One thing is certain: Most of us shop at Walmart or Amazon at least once a month or (a lot) more. One is pretty convenient to get to and one is just a few clicks away on your phone. Which one you drive to or click on is becoming more important to your wallet. Because, if you don’t comparison shop, it’s going to empty your wallet rather quickly.
From its inception, the goal of Amazon was to dominate the market with low prices. But that ended, or rather it transitioned, to convenience quite some time ago. With a reported 100 million plus people having Amazon Prime, there is an entire generation that values the convenience of two clicks to buy and guaranteed next day delivery. Amazon is banking on the fact that those prime customers don’t shop around much – and they’re right.
Convenience trumps price – just like the closest ATM with a four dollar “service” charge trumps free withdrawals at our own bank three blocks down the street. As we’ve talked about more than three years ago, Amazon isn’t the least expensive on identical products almost half the time (according to studies originally reported by US consumer guru Clark Howard.

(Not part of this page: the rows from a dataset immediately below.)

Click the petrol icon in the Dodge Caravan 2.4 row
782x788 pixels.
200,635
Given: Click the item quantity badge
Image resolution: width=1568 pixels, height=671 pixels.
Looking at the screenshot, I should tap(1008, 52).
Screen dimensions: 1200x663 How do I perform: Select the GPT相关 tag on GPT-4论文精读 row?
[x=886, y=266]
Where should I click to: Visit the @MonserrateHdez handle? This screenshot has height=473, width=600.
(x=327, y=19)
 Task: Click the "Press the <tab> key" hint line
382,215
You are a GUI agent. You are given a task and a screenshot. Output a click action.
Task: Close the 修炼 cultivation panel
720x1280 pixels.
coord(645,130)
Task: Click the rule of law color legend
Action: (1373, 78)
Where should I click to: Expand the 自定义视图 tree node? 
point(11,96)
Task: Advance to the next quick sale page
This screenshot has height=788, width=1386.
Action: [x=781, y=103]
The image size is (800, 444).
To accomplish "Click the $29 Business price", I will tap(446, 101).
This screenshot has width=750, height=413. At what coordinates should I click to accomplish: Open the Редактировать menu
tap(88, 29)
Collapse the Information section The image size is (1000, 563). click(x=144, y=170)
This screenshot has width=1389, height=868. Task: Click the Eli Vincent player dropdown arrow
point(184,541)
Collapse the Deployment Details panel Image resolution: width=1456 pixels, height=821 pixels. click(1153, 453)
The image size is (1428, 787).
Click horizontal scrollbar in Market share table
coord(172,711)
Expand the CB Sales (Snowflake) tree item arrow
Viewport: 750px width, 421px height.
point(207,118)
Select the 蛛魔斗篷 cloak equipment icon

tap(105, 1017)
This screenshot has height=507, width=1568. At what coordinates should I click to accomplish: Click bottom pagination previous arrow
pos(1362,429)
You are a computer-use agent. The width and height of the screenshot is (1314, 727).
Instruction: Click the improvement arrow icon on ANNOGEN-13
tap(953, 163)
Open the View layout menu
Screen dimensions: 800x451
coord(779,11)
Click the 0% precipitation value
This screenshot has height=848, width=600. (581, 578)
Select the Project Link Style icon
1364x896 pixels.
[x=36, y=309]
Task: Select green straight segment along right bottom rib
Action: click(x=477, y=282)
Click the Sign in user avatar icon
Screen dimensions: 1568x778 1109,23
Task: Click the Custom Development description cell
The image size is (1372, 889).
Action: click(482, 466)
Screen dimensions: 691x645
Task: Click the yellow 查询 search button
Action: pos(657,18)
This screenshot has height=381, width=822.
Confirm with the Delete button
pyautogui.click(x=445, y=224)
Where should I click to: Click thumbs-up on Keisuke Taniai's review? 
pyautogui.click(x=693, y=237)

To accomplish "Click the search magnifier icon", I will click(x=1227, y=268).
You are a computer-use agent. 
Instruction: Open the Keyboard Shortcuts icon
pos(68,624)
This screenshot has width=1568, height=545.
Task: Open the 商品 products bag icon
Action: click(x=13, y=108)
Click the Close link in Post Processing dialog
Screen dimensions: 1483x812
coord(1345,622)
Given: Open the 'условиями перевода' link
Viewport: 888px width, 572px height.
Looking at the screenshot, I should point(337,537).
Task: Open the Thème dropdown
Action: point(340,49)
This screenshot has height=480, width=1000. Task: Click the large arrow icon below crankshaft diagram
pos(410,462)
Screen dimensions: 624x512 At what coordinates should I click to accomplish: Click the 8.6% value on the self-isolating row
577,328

Walmart also has some weird pricing on their website. Most of it appears to be from third-party vendors (which is also the vast majority of Amazon’s inventory. Here are some of my shopping attempts and price comparisons from the last two weeks:
The legal rip-offs for those not bargain shopping works the other way around, too. This is a simple 10 pack of plastic cover plates for light switches: $15 from Amazon vs. $64 from Walmart for a 12-pack!
A gray bus pan that restaurants use to clear tables: I needed two of them since they’re great for the garage. But I almost had a heart attack seeing the Walmart price of $200…for something I bought at Costo Business Centre for $6.
There were a few more of my purchases – or purchase attempts – from the last few weeks where either Amazon or Walmart weren’t even close. While these may be obvious, it’s the 20 smaller things you buy where the prices are “only” out 10 to 20 percent that don’t make it onto our “better double check that price” radar. And that’s what both of these giants, and their third-party vendors count on. At a time when it seems like everything is already up in price by at least 10-20 percent, take the two minutes to compare prices. Your wallet will thank you!